Kensington & Chelsea insists it won't be "bullied into submission" as Sadiq Khan accuses council of "knee jerk response"...

A ‘Save The Lane’ protest will be held outside Kensington Town Hall this evening against the Royal Borough of Kensington & Chelsea’s plans to rip out emergency cycle lanes on Kensington High Street – but, on a day when Mayor of London Sadiq Khan accused the council of making “a knee-jerk response” to opponents of the scheme, the councillor responsible for the borough’s roads has insisted it will not be “bullied into submission.”

This evening’s protest outside the town hall on Hornton Street, just off Kensington High Street, is billed as a “peaceful direct action” and is being held jointly by the campaign groups Stop Killing Cyclists and Extinction Rebellion.

Last night, members of both groups prevented contractors from starting to remove plastic wands marking out the bike lane on Kensington High Road.

However, further east – and, in what is likely to be an unwitting piece of symbolism, right outside the Dutch embassy – workers were able to remove wands.

On Tuesday, parents, children and teachers from Fox Primary School, which lies near Kensington High Street, were joined by cycling campaigners as they called for the council to retain the lane – with some of the pupils ‘adopting’ the wands that mark it out (the Grinch in the picture below being the Conservative London Assembly member who had last week called for the cycle lane to be ripped out).

But speaking on LBC this morning, Labour Mayor of London Khan slammed the council’s decision not to give the cycle lanes more time to enable their impact to be assessed properly, and also threatened to claw back the money provided to install them.

He said: “Kensington High Street is the responsibility of the council. We are trying to persuade them to do the right thing for the 4,000 cyclists.

“It cost us £300,000 of taxpayers’ money to put this cycle lane in – money from across the country.

“The council have persistently refused to allow cycle lanes in their borough. This cycle lane is working. It’s used by thousands of cyclists. The council is ripping it out because a few people have signed a petition. Many of them are not residents. Many of them are not Londoners.

“What we should do is let the cycle lane bed in for some time. After a few months we can review it. There is nothing wrong about tweaking things or changing it.

“This seems to be a knee-jerk response, which I’m definitely against, and I’m looking to get our money back,” he added.

But writing on the RBKC website today, councillor Johhny Thalassites, the council's lead member for planning and transport, insisted: “Threatening us with legal action or financial penalties will make no difference to our decision, London boroughs aren't here to be bullied into submission through sanctions.”

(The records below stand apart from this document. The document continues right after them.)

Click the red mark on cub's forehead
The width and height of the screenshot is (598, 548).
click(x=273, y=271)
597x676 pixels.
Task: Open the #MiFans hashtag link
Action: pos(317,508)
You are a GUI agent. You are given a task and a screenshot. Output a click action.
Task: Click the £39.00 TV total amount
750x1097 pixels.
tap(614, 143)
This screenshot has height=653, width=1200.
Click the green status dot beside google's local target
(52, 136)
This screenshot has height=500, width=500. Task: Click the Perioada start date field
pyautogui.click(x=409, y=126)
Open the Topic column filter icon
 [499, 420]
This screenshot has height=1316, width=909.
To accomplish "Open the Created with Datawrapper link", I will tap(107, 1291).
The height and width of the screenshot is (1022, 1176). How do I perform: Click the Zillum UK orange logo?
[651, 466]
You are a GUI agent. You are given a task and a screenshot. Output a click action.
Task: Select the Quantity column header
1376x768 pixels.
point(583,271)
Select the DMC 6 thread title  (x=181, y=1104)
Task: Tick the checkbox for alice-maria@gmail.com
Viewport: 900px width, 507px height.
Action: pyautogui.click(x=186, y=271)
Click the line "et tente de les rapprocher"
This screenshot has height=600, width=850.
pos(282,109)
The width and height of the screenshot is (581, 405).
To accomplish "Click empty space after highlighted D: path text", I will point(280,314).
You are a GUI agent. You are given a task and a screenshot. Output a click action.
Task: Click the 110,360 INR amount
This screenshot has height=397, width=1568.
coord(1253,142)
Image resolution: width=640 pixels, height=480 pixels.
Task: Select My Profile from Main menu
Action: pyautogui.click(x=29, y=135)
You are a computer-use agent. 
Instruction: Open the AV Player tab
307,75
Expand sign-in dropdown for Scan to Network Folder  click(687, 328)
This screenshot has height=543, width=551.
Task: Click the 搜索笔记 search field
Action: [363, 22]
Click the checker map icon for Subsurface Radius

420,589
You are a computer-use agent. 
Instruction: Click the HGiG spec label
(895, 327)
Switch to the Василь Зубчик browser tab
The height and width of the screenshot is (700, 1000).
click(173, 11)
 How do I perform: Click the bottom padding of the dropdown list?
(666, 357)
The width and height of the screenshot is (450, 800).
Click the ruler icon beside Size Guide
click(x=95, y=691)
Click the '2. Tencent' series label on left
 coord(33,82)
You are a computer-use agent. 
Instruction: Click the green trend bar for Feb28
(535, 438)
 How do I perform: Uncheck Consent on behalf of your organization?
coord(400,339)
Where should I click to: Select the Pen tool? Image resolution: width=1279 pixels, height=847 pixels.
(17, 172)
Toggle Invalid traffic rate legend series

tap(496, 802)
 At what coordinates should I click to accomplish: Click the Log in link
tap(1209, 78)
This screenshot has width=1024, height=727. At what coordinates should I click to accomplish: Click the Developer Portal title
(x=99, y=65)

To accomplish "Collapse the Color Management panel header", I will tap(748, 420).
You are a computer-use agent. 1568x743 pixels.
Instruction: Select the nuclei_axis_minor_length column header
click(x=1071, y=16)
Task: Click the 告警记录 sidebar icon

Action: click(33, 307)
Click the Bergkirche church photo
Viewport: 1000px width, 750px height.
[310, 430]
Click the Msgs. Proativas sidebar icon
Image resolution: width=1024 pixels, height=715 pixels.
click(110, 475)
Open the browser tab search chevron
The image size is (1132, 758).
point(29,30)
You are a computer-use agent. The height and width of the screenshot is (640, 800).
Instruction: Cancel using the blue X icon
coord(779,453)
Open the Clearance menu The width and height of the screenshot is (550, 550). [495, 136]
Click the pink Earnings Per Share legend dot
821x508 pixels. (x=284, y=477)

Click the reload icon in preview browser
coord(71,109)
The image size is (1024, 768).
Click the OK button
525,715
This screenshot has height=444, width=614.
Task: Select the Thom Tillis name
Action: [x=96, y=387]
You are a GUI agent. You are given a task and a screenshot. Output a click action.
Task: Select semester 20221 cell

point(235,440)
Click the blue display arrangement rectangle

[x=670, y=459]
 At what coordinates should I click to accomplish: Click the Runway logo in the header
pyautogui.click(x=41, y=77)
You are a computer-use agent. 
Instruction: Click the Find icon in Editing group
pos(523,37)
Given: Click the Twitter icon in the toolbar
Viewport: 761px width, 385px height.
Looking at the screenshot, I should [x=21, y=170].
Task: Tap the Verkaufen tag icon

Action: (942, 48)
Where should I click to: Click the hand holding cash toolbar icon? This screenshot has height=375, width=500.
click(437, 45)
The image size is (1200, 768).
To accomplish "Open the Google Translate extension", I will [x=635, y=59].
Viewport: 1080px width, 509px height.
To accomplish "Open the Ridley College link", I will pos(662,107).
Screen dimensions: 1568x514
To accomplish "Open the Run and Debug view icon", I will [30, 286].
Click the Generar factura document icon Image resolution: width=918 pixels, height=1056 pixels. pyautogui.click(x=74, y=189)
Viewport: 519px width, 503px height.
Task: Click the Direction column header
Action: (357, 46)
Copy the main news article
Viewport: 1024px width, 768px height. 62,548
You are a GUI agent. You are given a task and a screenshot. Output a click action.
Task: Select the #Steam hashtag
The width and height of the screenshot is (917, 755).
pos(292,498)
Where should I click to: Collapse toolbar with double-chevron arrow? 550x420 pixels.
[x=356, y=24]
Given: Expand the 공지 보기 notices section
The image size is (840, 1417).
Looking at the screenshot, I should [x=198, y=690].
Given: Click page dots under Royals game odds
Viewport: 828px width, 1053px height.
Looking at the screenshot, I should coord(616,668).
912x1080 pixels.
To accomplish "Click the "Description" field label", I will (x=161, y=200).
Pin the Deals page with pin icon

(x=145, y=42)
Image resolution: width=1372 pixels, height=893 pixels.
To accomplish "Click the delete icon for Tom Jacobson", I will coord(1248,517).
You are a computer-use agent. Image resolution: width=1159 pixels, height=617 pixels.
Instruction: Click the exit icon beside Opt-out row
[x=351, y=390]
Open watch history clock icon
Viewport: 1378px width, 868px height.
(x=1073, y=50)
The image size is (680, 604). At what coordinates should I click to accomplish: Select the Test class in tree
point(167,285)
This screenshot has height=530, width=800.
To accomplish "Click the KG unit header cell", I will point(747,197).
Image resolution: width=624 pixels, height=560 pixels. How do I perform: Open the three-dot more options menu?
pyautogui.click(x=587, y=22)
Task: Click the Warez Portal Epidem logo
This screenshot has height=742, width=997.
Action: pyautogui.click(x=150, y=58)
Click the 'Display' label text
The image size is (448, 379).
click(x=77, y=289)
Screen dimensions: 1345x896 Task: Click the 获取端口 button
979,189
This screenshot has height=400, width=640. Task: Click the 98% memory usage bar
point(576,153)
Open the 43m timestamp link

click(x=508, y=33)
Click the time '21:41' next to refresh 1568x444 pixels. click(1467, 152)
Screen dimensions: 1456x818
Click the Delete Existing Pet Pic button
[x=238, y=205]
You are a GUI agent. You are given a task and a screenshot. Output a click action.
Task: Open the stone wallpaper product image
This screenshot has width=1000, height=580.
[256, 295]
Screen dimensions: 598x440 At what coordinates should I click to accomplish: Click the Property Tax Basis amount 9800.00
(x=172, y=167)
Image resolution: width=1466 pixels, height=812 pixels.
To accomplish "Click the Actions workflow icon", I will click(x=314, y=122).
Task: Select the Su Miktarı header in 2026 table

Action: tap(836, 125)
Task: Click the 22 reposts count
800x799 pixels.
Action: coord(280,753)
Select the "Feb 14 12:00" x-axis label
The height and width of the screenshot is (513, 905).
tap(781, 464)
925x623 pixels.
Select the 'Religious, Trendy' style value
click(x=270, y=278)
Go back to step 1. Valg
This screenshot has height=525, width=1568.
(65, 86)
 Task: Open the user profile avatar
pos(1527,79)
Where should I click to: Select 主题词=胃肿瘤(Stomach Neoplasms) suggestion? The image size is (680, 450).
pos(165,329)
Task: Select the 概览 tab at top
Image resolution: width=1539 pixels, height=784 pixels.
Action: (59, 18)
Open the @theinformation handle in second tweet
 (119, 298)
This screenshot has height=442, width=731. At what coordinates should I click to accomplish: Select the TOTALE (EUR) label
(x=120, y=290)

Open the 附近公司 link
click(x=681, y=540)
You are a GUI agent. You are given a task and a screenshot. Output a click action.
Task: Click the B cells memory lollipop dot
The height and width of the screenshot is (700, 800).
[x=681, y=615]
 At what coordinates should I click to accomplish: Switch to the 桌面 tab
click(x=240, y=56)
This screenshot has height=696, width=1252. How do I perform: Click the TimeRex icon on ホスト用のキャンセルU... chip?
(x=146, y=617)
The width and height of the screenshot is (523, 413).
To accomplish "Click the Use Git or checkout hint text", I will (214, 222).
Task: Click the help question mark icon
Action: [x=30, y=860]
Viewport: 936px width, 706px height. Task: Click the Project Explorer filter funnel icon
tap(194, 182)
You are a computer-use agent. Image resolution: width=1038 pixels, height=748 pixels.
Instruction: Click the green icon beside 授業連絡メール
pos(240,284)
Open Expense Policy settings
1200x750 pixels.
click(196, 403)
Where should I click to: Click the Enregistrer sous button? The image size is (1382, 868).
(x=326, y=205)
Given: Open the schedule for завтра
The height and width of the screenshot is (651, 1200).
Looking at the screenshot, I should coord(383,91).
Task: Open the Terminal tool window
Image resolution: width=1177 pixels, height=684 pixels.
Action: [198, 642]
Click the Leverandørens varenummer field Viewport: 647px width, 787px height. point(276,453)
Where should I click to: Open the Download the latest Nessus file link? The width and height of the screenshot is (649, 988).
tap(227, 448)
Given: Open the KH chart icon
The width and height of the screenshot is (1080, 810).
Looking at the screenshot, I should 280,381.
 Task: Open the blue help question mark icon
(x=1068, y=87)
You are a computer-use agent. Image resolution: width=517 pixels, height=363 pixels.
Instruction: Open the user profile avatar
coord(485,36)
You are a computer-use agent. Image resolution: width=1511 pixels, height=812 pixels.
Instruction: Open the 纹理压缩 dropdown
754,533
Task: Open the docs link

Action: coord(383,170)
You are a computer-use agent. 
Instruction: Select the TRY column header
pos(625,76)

He said that the council was “still looking at ways to improve cycling provision, long term,” but added that “our focus is likely to shift [away from Kensington High Street] to alternative schemes that have a positive impact for our residents” – in other words, quiet routes on secondary roads.

It’s the second time in less than 18 months that Khan and RBKC have come into conflict over cycle lanes on main roads, with the council last year withdrawing its support for a planned cycleway through Holland Park Avenue at the eleventh hour.

Simon joined road.cc as news editor in 2009 and is now the site’s community editor, acting as a link between the team producing the content and our readers. A law and languages graduate, published translator and former retail analyst, he has reported on issues as diverse as cycling-related court cases, anti-doping investigations, the latest developments in the bike industry and the sport’s biggest races. Now back in London full-time after 15 years living in Oxford and Cambridge, he loves cycling along the Thames but misses having his former riding buddy, Elodie the miniature schnauzer, in the basket in front of him.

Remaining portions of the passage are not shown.